Nothing sucks quite like a performance review. Even when you know you’re doing well, hearing about your weaknesses is never any fun, so it’s no surprise that I’ve never met a person who has said, “You know what I’d like? For people to judge me in my personal life like they do at work!” That’s why it’s so strange that marriage experts are saying that’s exactly what we should be doing.
A marriage performance review may sound terrible, but it’s actually pretty simple: It’s just a scheduled time for couples to sit down (either on their own or with a therapist) and go over how the relationship is going, what’s working and what’s not, and how what could be done to improve.
There’s no point to this if spouses aren’t going to be completely honest, which can be challenging when you’re trying to avoid hurt feelings. And if the performance review is to be successful, The Daily Beast notes, then it must also be constructive and focus on the relationship as opposed to the individual. That means no one should be personally attacked for forgetting to bring home milk or letting the animals on the couch even though they’ve been asked not to do so. If you want your partner to stop leaving the floor wet after a shower (a thing that pisses my husband off more than any other thing I’ve ever done), you’re going to have to explain how that will be beneficial for the relationship, as opposed to suggesting that the lack of courtesy your partner displays is a sign of ill breeding or a personal affront to your needs.
How often should you have these performance reviews? Some experts suggest every six months (ugh), while others say that even more frequent check-ins are productive for growing in relationships. One couple—surprisingly both partners work in the mental health field—even suggest doing check-ins twice a week to make sure everything is on track. Who has the time and energy for that?
Nevertheless, research suggests these check-ins can work:
In an experiment—cited by the WSJ—conducted by James Cordova, professor of psychology and director of the Centre for Couples and Family Research at Clark University, couples were asked to fill out questionnaires assessing each other’s strengths and weaknesses.
This process was then followed by six monthly checkups, while the control sample were told their appointment had been delayed.
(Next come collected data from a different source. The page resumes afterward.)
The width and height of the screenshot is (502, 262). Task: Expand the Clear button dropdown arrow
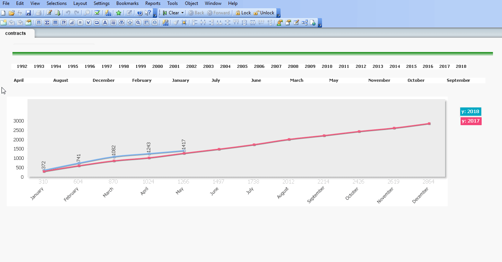(x=183, y=13)
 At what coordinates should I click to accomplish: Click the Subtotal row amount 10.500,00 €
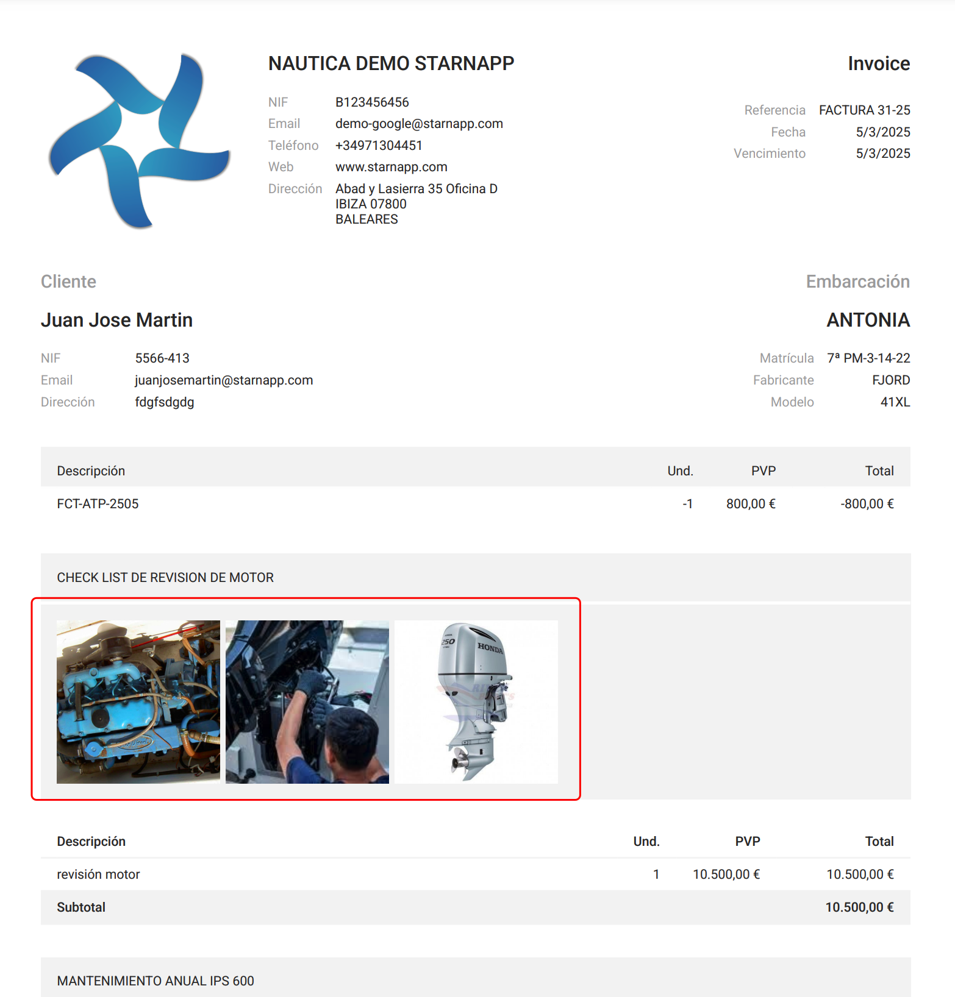click(x=859, y=907)
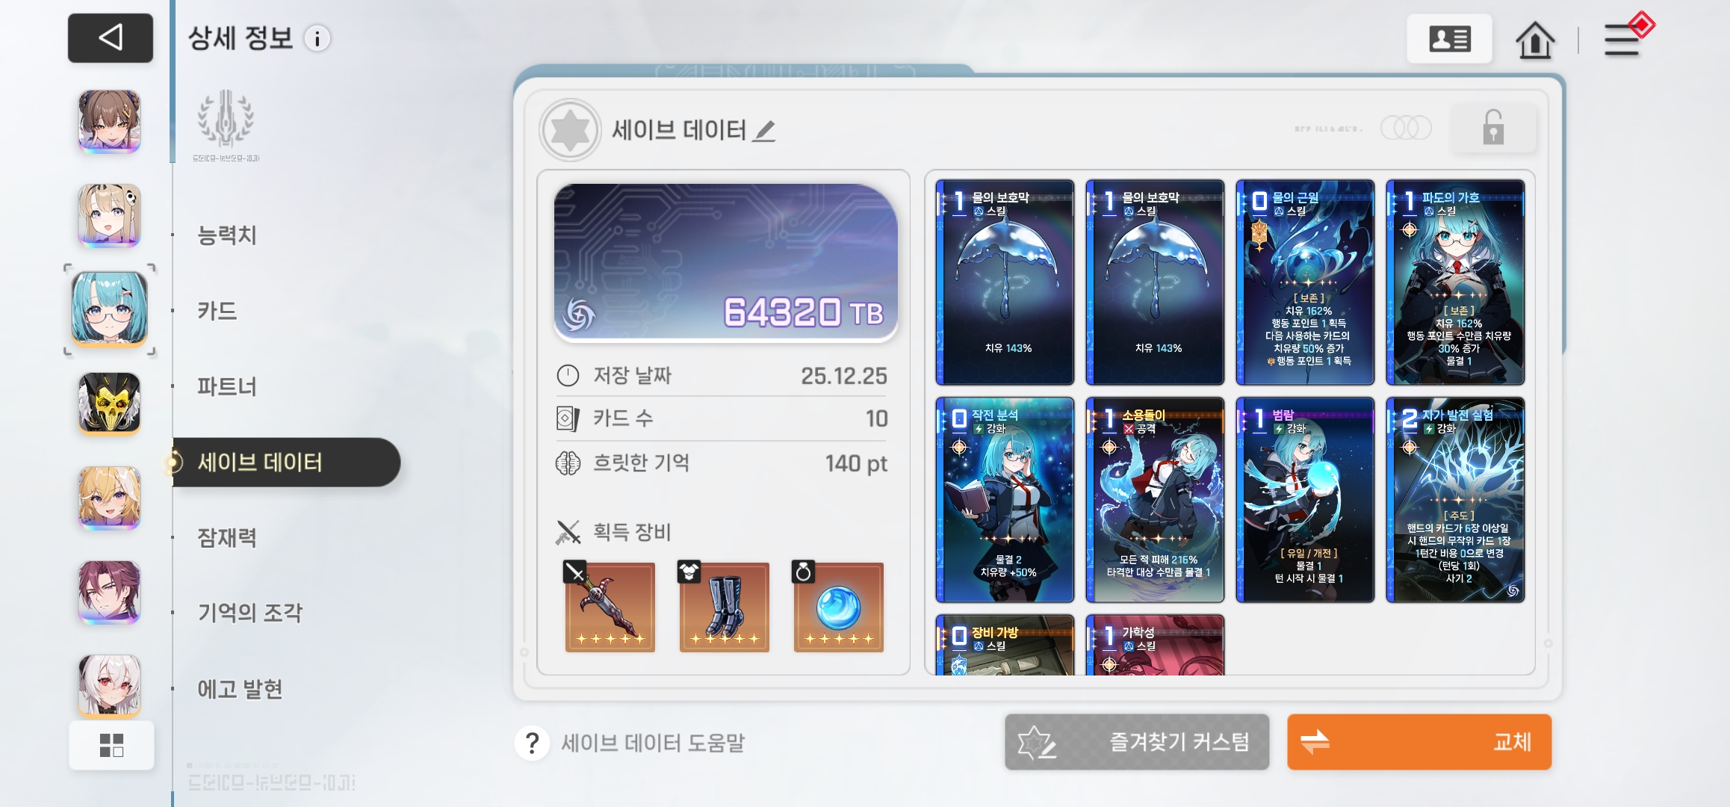Select the blue orb ring equipment
Image resolution: width=1730 pixels, height=807 pixels.
(x=838, y=606)
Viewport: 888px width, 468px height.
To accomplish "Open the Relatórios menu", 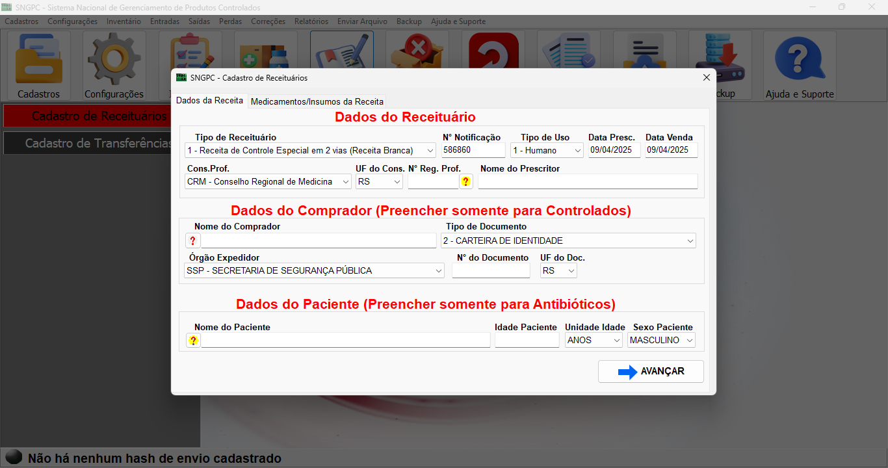I will point(311,21).
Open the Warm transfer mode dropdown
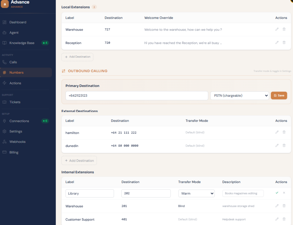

The ones with the six-monthly checkups reported greater increased happiness than the ones whose appointments never materialized (they were told they were on a waiting list. To be fair, that must have been bloody annoying for them, and the sheer irritation they felt at filling out this daft form and then never getting the promised follow-up might have bled into their marital rows. Just saying.)
Of course, just regular random conversations can work, too, but these may be less likely to happen if they’re not scheduled and structured because “most people are busy and keep their head down,” realizing too late that they’ve drifted from their partners and are plodding down very different paths.
So what to do? Well, first of all, maybe don’t call these “performance reviews” so it doesn’t seem like someone could get fired or promoted, or like your relationship is a job (even if it does take work). After that? Consider seeing a counselor who’s trained in helping couples iron out differences and come together more closely. Couples therapy may have been stigmatized in the past, but, according to The Daily Beast, more and more couples are seeking help far before a divorce is imminent and even if they might not be having problems. Making some time to talk about the relationship can make it stronger and, unfortunately, just because you’re in a relationship doesn’t mean you’re a flawless communicator or equipped with the tools necessary to critique your partner while maintaining respect and affection. That’s when a professional can help.
Even if you’re not into scheduling formal reviews to discuss your #relationshipgoals, you may want to make an effort to communicate more often. After all, if there’s one thing that hasn’t changed in a long time, it’s the idea that relationships can’t be successful if you’re not expressing your feelings to each other in an appropriate way.